In its Open Internet Order, the Federal Communications Commission provided us with a taste of what may happen (“edge providers” are anyone who creates content like ESPN, Facebook, local governments, and personal websites):

  • “a broadband provider may act to benefit edge providers that have paid it to exclude rivals”
  • “broadband providers may have incentives to increase revenues by charging edge providers, who already pay for their own connections to the Internet, for access or prioritized access to end users.”
  • “Broadband providers would be expected to set inefficiently high fees to edge providers because they receive the benefits of those fees but are unlikely to fully account of the detrimental impact on edge providers’ ability and incentive to innovate and invest, including the possibility that some edge providers might exit or decline to enter the market.”

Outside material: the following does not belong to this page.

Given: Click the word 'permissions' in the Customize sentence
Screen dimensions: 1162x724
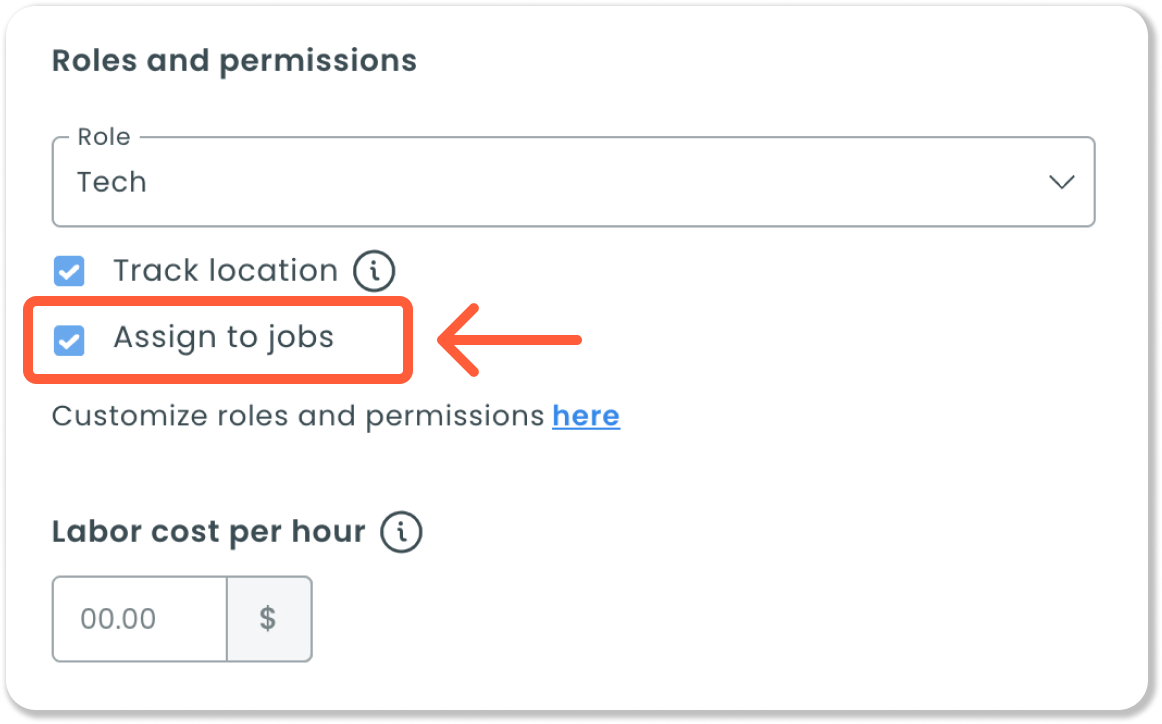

  • “Fees for access or prioritized access could trigger an ‘arms race’ within a given edge market segment. If one edge provider pays for access or prioritized access to end users, subscribers may tend to favor that provider’s services, and competing edge providers may feel that they must respond by paying too.”
  • “Fees for access or prioritization to end users could reduce the potential profits that an edge provider would expect to earn from developing new offerings, and thereby reducing edge providers’ incentives to invest and innovate.”
  • “if broadband providers can profitably charge edge providers for prioritized access to end users, they will have an incentive to degrade or decline to increase the quality of the service they provide to non-prioritized traffic.”